+++ Material for the task +++

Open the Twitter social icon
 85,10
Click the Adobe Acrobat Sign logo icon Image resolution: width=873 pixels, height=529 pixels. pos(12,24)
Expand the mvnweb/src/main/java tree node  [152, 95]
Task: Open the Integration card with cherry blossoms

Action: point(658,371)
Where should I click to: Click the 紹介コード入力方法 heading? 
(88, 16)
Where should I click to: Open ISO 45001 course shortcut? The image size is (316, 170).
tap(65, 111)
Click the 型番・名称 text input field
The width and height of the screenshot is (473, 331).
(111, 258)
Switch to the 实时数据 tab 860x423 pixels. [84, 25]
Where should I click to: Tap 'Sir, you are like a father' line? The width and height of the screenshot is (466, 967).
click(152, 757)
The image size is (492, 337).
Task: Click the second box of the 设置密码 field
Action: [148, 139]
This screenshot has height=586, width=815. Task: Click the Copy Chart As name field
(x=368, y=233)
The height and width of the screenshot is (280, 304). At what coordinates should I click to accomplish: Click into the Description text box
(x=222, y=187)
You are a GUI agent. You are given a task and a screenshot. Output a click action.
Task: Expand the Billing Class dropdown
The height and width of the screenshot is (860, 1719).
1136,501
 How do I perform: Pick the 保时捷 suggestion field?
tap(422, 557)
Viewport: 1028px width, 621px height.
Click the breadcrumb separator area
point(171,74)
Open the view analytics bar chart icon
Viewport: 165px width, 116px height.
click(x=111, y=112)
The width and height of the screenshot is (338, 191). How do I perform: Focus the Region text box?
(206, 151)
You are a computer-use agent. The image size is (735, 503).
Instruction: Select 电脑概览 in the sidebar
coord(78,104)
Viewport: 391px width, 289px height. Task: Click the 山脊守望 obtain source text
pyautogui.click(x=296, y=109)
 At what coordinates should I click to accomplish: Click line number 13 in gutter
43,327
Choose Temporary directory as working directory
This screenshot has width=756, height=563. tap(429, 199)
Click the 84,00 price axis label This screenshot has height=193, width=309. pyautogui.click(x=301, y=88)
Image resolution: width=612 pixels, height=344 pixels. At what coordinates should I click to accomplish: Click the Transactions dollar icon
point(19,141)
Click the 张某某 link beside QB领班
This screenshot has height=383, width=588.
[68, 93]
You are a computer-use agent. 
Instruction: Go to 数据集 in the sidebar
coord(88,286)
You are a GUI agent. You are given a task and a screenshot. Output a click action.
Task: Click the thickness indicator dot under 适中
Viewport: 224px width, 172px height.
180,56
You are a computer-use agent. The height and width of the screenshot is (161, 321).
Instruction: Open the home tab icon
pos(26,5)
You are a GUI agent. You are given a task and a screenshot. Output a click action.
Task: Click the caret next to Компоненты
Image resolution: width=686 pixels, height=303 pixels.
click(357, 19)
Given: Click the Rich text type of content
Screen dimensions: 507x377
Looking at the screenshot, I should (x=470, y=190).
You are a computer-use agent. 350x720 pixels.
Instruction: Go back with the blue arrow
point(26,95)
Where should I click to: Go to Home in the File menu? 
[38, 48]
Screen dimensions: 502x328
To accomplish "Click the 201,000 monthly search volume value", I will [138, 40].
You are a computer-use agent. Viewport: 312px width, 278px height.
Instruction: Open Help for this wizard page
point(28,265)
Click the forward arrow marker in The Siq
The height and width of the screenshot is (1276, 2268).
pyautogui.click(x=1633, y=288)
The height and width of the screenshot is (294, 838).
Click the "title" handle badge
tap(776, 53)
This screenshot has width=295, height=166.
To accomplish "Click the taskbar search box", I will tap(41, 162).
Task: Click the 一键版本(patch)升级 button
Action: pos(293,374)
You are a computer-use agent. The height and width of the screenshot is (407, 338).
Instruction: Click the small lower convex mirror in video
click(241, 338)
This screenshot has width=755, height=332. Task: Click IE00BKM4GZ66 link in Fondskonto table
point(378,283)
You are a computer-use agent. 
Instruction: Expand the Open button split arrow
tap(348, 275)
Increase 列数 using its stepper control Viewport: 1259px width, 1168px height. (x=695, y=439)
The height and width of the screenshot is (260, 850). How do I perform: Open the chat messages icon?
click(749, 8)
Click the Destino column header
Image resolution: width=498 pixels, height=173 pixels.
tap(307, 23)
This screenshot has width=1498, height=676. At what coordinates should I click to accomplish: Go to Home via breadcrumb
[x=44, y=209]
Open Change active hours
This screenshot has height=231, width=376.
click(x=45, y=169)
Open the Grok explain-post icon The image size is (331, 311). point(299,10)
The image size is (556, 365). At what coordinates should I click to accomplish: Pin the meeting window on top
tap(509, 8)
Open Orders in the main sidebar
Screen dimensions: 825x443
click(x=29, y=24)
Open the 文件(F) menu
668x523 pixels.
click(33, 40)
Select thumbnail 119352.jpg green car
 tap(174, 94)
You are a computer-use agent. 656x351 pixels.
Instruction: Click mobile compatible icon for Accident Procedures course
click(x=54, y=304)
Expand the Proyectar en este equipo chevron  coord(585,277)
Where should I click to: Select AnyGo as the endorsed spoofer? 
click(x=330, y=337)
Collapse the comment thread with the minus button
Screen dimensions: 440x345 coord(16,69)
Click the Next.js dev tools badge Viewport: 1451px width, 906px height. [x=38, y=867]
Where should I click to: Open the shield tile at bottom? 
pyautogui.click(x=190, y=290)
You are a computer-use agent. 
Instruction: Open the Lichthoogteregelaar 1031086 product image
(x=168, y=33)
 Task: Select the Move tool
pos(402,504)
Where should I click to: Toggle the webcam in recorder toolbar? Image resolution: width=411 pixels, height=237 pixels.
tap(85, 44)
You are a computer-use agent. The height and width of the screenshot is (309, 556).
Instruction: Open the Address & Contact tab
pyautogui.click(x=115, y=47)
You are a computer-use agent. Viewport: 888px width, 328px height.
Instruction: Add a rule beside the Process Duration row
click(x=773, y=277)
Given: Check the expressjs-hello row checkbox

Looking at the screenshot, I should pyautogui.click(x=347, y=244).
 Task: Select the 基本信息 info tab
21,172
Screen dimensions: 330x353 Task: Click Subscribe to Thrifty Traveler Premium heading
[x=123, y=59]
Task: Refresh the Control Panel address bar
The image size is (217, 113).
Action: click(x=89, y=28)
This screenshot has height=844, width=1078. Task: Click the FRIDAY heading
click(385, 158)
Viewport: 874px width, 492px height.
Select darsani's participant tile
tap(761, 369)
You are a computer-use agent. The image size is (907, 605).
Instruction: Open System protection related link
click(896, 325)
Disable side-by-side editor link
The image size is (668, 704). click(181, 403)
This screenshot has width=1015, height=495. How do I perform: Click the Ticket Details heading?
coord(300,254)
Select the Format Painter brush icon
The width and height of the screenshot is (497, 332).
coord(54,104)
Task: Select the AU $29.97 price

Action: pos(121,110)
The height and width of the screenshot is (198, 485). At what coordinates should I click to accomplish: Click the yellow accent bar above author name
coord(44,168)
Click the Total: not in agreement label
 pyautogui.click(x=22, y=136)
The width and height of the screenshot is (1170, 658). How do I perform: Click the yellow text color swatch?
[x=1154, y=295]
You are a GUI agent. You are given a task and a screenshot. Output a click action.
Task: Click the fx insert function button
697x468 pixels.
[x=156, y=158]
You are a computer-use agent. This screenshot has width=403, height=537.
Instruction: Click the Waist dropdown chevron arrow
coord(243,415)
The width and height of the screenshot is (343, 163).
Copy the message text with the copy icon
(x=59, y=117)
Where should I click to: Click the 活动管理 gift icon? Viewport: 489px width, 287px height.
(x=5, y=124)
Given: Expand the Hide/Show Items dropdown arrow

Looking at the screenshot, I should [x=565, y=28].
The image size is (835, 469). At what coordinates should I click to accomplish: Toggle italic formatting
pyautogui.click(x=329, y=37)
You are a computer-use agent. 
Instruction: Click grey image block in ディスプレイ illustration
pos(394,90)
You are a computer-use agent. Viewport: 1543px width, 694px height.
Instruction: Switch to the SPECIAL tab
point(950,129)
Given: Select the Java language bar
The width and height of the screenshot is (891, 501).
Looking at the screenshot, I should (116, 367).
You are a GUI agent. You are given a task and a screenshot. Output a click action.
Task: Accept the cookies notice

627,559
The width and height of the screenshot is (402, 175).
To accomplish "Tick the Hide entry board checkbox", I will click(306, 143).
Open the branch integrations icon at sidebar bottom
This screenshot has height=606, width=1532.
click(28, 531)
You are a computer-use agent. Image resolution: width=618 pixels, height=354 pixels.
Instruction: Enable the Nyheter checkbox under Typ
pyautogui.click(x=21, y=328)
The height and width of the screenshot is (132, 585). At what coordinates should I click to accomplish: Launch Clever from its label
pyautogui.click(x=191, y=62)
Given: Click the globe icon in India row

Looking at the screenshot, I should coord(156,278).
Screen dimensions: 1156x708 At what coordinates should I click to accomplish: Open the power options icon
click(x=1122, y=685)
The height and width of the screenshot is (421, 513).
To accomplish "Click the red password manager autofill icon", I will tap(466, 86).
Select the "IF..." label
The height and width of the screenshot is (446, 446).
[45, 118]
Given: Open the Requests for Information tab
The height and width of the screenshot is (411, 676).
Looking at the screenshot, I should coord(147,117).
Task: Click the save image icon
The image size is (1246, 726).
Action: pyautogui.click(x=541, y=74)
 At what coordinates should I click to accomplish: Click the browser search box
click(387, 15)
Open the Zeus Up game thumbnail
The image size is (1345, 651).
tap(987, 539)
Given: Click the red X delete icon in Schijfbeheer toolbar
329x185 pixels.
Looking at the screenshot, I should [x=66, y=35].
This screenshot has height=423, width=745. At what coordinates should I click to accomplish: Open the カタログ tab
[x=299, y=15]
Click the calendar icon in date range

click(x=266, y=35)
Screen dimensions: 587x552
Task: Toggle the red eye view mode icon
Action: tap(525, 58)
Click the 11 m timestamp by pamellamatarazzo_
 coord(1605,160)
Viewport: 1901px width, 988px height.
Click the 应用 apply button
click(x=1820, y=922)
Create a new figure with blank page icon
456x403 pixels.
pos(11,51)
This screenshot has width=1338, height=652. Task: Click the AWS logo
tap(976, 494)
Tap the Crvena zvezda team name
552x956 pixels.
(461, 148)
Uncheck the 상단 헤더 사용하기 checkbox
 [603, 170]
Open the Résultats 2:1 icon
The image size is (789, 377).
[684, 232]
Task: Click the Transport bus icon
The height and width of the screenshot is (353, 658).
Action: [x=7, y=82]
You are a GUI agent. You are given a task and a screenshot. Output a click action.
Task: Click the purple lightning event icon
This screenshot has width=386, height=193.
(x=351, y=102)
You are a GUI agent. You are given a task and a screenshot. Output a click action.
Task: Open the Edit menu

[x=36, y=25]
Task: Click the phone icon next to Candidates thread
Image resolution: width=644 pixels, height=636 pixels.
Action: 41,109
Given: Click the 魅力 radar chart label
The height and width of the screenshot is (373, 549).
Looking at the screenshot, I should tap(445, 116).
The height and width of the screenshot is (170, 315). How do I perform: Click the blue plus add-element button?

+++

Your goal
Return every line of the records above that contains the string "label", matching case exactly.

Reply
Click the 84,00 price axis label This screenshot has height=193, width=309. pyautogui.click(x=301, y=88)
Click the Total: not in agreement label
The height and width of the screenshot is (132, 585). At what coordinates should I click to accomplish: Launch Clever from its label
Select the "IF..." label
Given: Click the 魅力 radar chart label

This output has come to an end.